Governor of New Hampshire
- In office 1682–1685
- Preceded by: Richard Waldron
- Succeeded by: Walter Barefoote (acting)

Commissioner of Customs for Barbados
- In office 1687–1699

Personal details
- Born: c.1649 Christ Church, Barbados?
- Died: November 5, 1700 Bath, Somerset, England
- Spouse: Mary
- Children: Elizabeth

= Edward Cranfield =

Edward Cranfield (fl. 1673–5 November 1700) was an English colonial administrator.

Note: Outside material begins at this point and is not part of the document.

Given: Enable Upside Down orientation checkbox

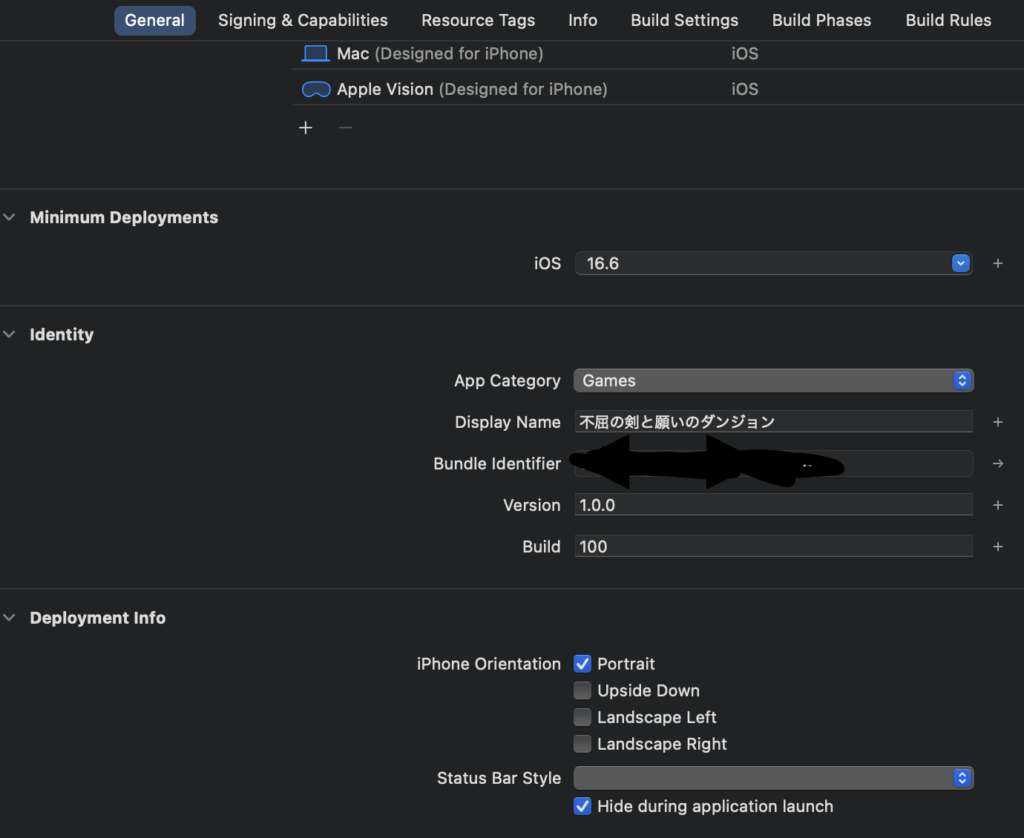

He held several posts throughout the British West Indies, but is most remembered as the Governor of New Hampshire.

==Early life==
His early life is difficult to determine due to several historical Edward Cranfields with connections to both Barbados and the British Government.

Belknap's History of New Hampshire contains a footnote claiming Cranfield was "of the family of Lord Monteagle, who was instrumental of discovering the popish plot in the reign of James I.

That would make Edward Cranfield the son of Edward Cranfield and Elizabeth Parker. It is the Parker line who is descended from Lord Monteagle.

His father died in Barbados in 1649. He is not mentioned in his father's 1649 will, but his older brothers Francis and William are.

On 3 May 1662, Cranfield sold 360 acres of land in Christ Church, Barbados to Nathaniel Kingsland in exchange for an unknown amount of sugar. A stipulation associated with the sale suggests that Cranfield owed Kingsland £150 and 9,000 lbs of sugar.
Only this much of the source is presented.